Offizieller Filmtrailer, OmU
Monty Python tritt Mad Max
Es gibt nur ein Problem: Die beiden Erdlinge gelten hier als Patsaken. Das bedeutet: Sie müssen eine kleine Glocke an der Nase tragen und einen albernen Tanz aufführen, wenn ein Tschatlane des Weges kommt; so wird der privilegierte Teil der Bevölkerung genannt. Andernfalls droht Ärger. Mit anderen Worten: Die Irrfahrten von „Onkel Vova“ und Gedewan sind noch lange nicht zu Ende.

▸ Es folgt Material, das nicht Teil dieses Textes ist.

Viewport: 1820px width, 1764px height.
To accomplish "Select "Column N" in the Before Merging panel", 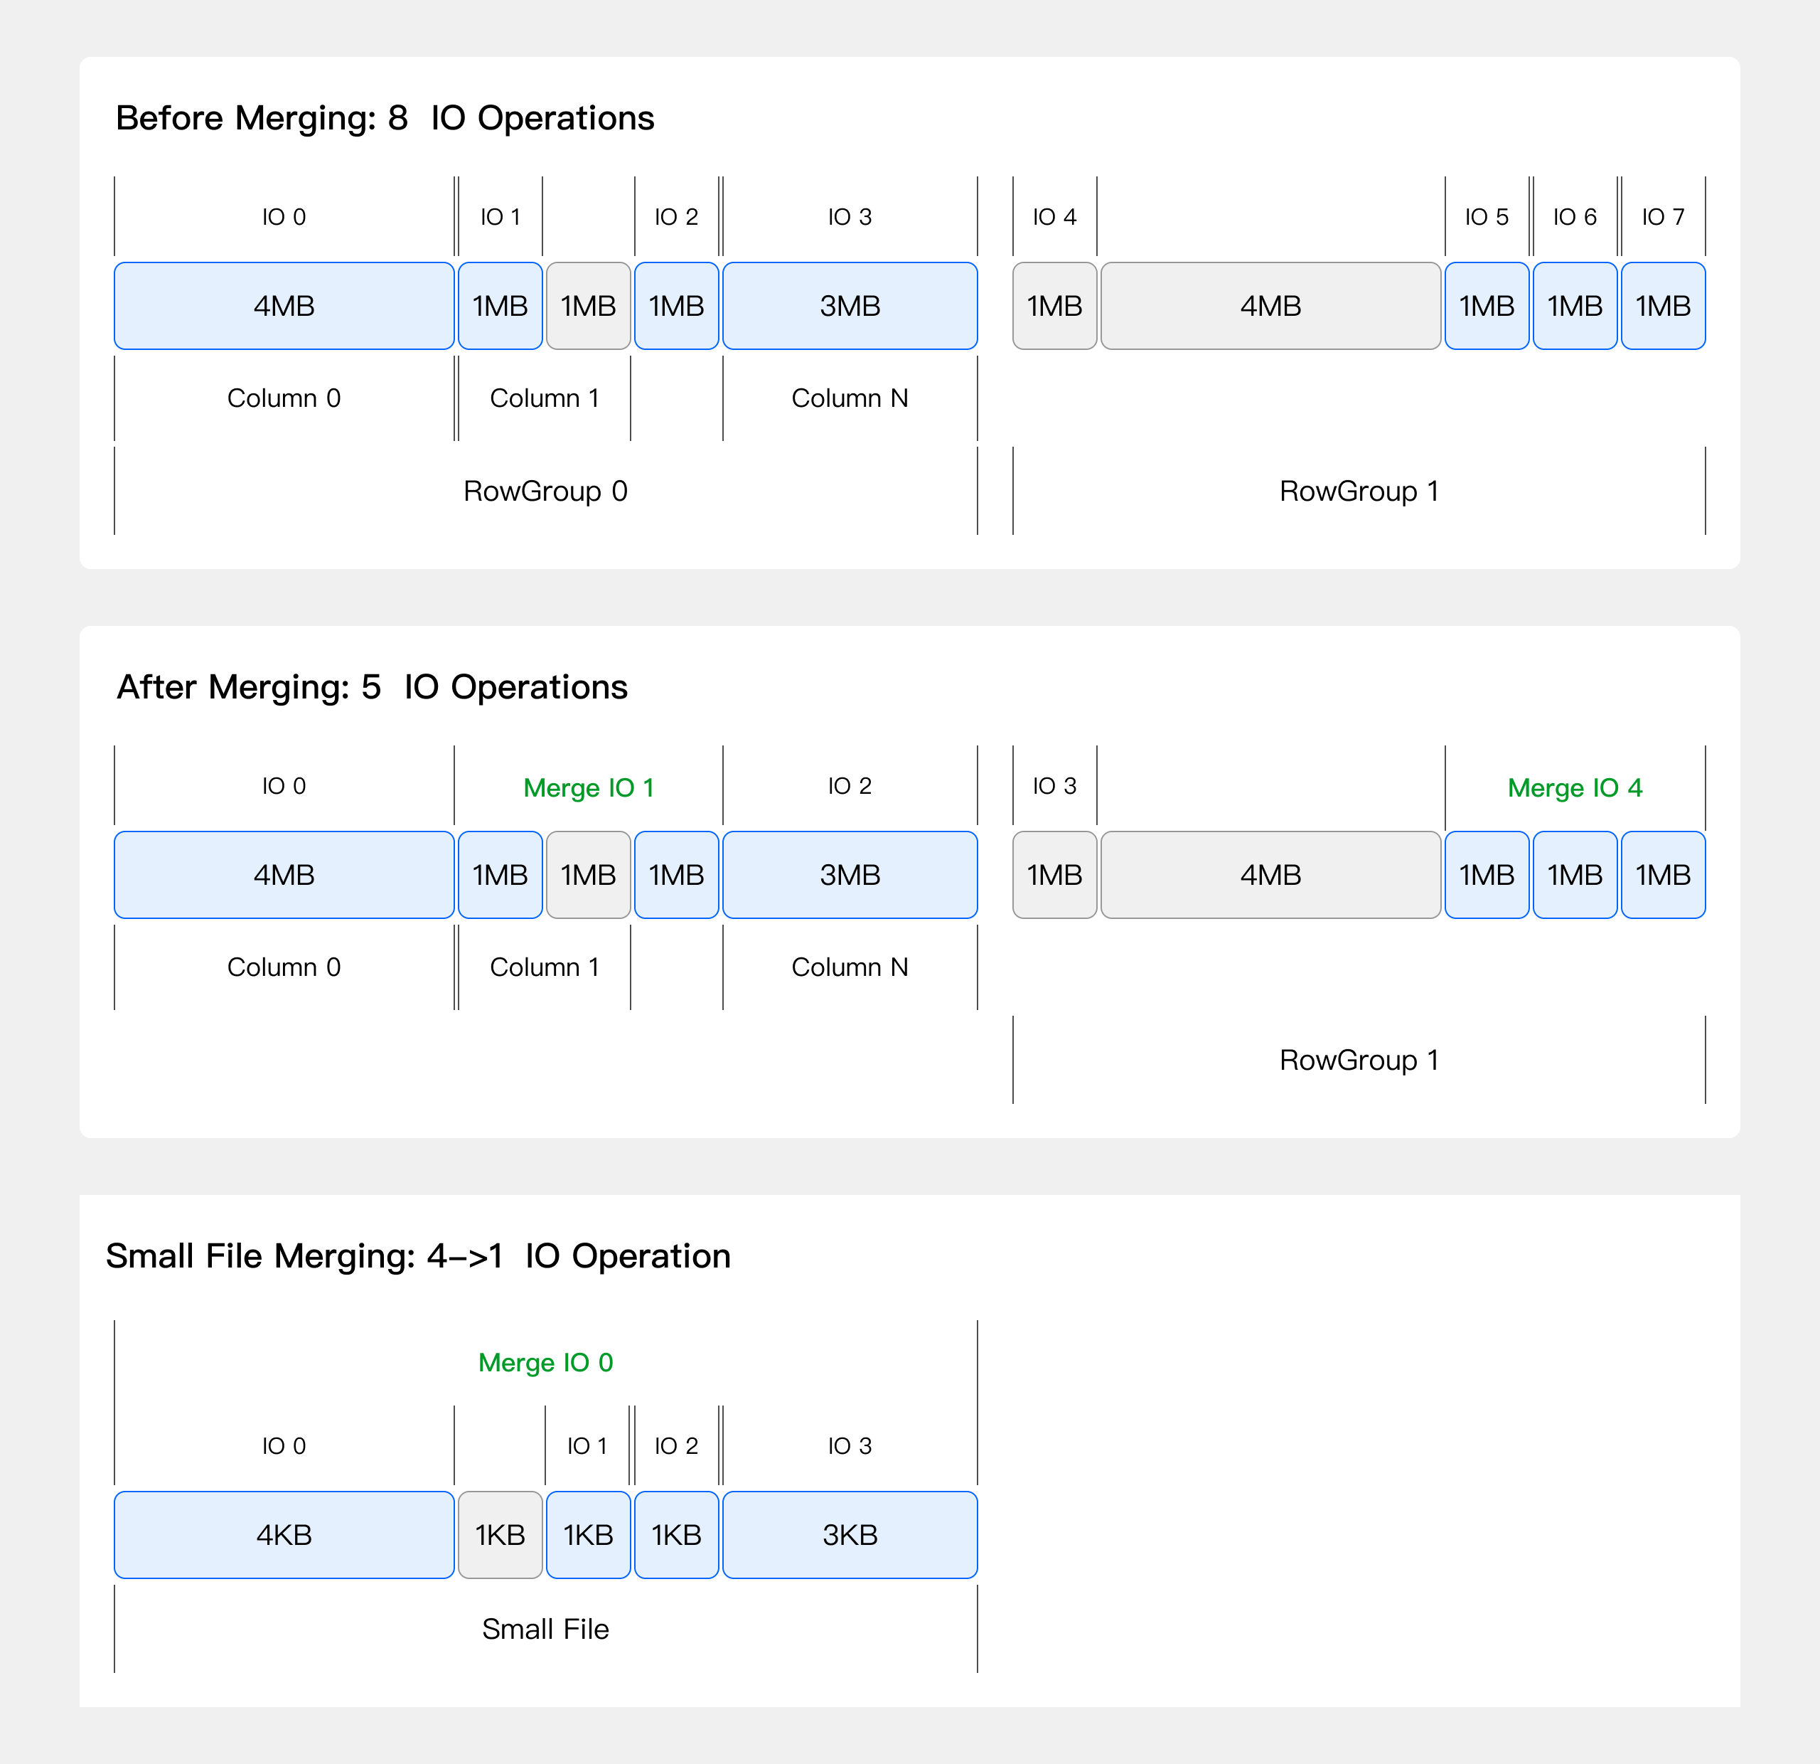I will pyautogui.click(x=850, y=398).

Als spätsowjetische Version von Monty Python und Douglas Adams, dem Autor der fünfteiligen Romanserie „Per Anhalter durch die Galaxis“ (1979/92), bewirbt der Verleih treffend diese Science-Fiction-Komödie. Manche Kritiker fühlen sich darüber hinaus an die dystopischen „Mad Max“-Thriller (1979/85) oder auch an das Werk von Andrej Tarkowski erinnert; der Regisseur hatte für seine Kino-Meditationen eine sehr eigene, oft statische Bildsprache entwickelt.
Logik entschlüsseln
Darüber hinaus drängen sich noch andere Vergleiche auf. Zum Beispiel mit „E.T.“ (1983): Steven Spielbergs kommerziell äußerst erfolgreicher Mischung aus Märchen und Weltraumoper handelte von einem auf der Erde gestrandeten Außerirdischen. Zugleich erweist sich „Kin-Dza-Dza“ als frecher, aber aufrichtiger Abkömmling der sowjetischen Science-Fiction-Tradition: Alles in diesem Film, so töricht es zunächst aussehen mag, folgt einer stringenten Logik. Es ist an Vova, sie zu entschlüsseln.

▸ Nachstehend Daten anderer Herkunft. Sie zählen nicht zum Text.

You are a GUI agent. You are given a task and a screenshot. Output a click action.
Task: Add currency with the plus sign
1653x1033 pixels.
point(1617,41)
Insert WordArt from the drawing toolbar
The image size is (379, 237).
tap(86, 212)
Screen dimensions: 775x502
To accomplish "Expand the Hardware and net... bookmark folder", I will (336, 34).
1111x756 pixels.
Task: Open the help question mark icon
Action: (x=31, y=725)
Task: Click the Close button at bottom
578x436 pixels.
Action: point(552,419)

Mit seiner anfänglichen Mischung aus Überheblichkeit und ungestümer Energie hat er sich nämlich schnell um seine Trümpfe gebracht. So betrachtet, knüpft das Weltraum-Abenteuer sogar an Homers Epos von den Irrfahrten des Odysseus an. Erst als er alles verloren hat, lernt Vova, das lokale System zu verstehen und für seine Zwecke zu nutzen.
Glasnost bremst Zensur
Bis dahin schlagen er und Gedewan sich als Musiker durch und dringen ins politische Zentrum des ökologisch ausgelaugten Planeten vor. Sie starten eine waghalsige Rettungsaktion, um schließlich auf eine Reise durch Raum und Zeit zu gehen. In dieser Hinsicht kann sich „Kin-Dza-Dza“ als wahre „Odyssee im Weltraum“ auch mit Stanley Kubricks Klassiker „2001“ (1968) messen.

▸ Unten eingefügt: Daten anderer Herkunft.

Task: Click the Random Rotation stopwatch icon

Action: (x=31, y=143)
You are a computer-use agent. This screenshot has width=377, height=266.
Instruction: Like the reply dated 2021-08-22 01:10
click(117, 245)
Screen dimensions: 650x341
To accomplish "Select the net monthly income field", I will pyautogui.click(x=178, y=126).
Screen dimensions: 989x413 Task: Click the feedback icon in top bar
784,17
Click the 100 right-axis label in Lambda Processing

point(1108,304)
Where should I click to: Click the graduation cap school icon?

Nur dass sich diese Komödie zugleich auch als Kommentar zu einer kafkaesk anmutenden Staatsführung verstehen lässt. Wie einer der – allesamt telepathisch begabten – Bewohner des Planeten sagt: „Was für ein Idiot würde auf Plük schon die Wahrheit denken?“ Dass diese Produktion der staatseigenen Firma Mosfilm nicht den Zorn der Zensur auf sich zog, dürfte am Klima kultureller Liberalisierung gelegen haben, das 1986 während der Perestroika in der Sowjetunion herrschte.
Dialektischer Witz
Lesen Sie hier eine Rezension des Films "Leto" - brillanter Film über spätsowjetische Jugendkultur von Kirill Serebrennikow und hier eine Besprechung des Films "Es ist schwer, ein Gott zu sein" – monumentale SciFi-Allegorie aus Russland von Alexej German und hier einen Beitrag über den Film "Wyssotzki – Danke, für mein Leben" – Biopic von Pjotr Buslov über den berühmtesten Liedermacher der Sowjetunion. Hintergrund
Allein die Spezialeffekte erinnern eher ans DDR-Sandmännchen. Auch bewegt sich der Film gemächlich vorwärts: Die Gags kommen nicht im Stakkato, sondern eher im dialektischen Schneckentempo daher. Sie werden wohl vorbereitet und routiniert ausgespielt – um dann später ein Comeback zu haben.
Langlebiger Kult
Auf dem Gebiet der früheren Sowjetunion wurde die Satire zum Kult, der auch das Ende dieses Vielvölkerstaats überlebte. Es lässt sich nur erahnen, wie viele arglose Ordnungshüter nach dem Vorbild des Films von seinen Fans mit einer Kniebeuge und einem „Ku!“ begrüßt wurden. Dagegen blieb die launige Weltraumoperette im Westen bis vor kurzem so gut wie unbekannt; nun erlebt sie endlich ihren überfälligen deutschen Kinostart.